Он недоуменно на меня смотрит, а я, пользуясь этой секундной заминкой, вырываюсь из его рук и мчу вниз.
Мне еще предстоит привести себя в порядок, чтобы мама ничего не заподозрила. Мне теперь вообще предстоит быть очень и очень осторожной. Чтобы никто никогда не узнал, что мне известна правда.
Глава 4. Ненавистный деньЧетыре года спустя
Есть пословица «В семье не без урода». Так вот в нашей семье этим самым уродом всегда был я. Именно я всегда доставлял родителям проблемы и заставлял их нервничать. Все остальные дети в нашей семье — даже Лиза — послушные и примерные. Один я придурок.

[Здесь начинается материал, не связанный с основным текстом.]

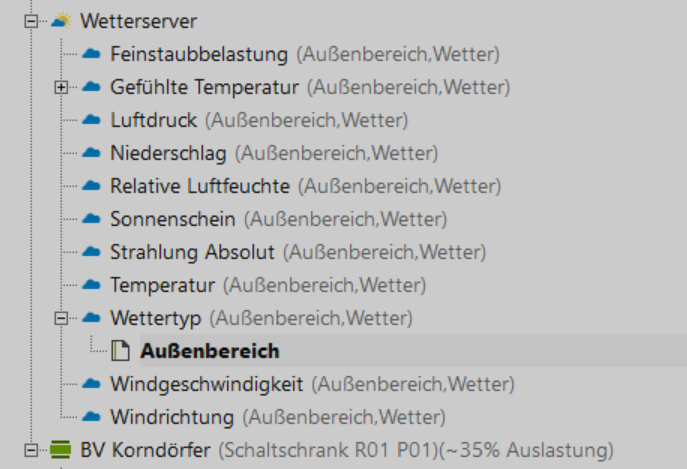
Task: Click the cloud icon beside Niederschlag
Action: click(92, 154)
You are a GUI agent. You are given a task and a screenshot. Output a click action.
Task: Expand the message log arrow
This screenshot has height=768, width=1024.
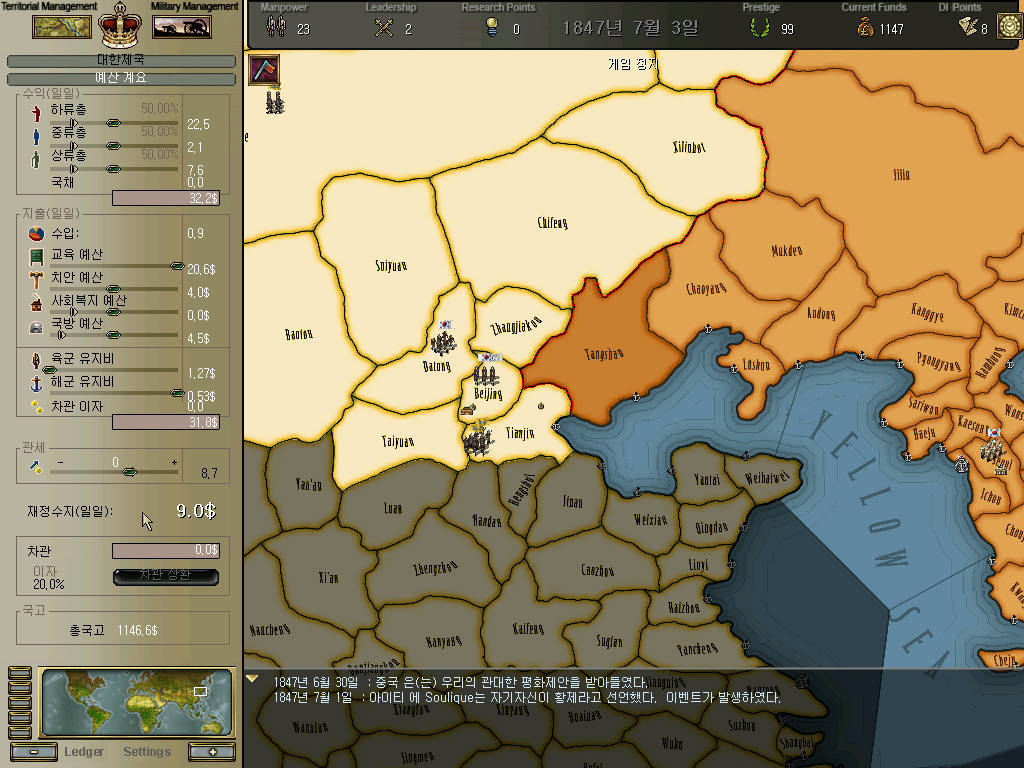[x=252, y=679]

Я сижу у больничной койки своей матери, смотрю на ее спящее лицо и чувствую себя самым дерьмовым сыном на свете. Я довел маму до нервного срыва, и вот теперь она в больнице под капельницей.
Закрываю лицо ладонями и тут же морщусь от боли. Разбитая губа будет давать о себе знать еще какое-то время. Рука у отца тяжелая.
Я всегда был проблемным ребенком. И если раньше я не понимал, какие сложности доставляю родителям, то вчера, когда у мамы по моей вине произошел срыв, я понял это в полной мере.
Сколько раз ей приходилось краснеть из-за меня на родительских собраниях в школе? Сколько раз ей приходилось слышать от учителей фразу: «Все дети как дети, а ваш…»? Сколько раз я заставлял маму хвататься за сердце и переживать?
Постоянно — когда ввязывался во все уличные драки, когда не учился ни в школе, ни в институте, когда из последнего меня отчисляли несколько раз подряд…
И вот вчера долбанная домработница обнаружила в моей комнате травку и рассказала об этом родителям. Казалось бы, безобидная ситуация. Ну подумаешь, маленький пакетик марихуаны. Я же не наркоман.
Но у мамы тут же началась дичайшая истерика, отец срочно стал звонить в скорую, врачи вкололи ей успокоительное и увезли с собой. А папа подошел ко мне и заехал кулаком по лицу. У отца черный пояс по каратэ, и удар у него сильный. У меня тоже черный пояс по каратэ, но в ответ я папу, естественно, не ударил, а молча пошел смывать кровь в ванную.
Это был первый раз за 24 года моей жизни, когда отец поднял на меня руку.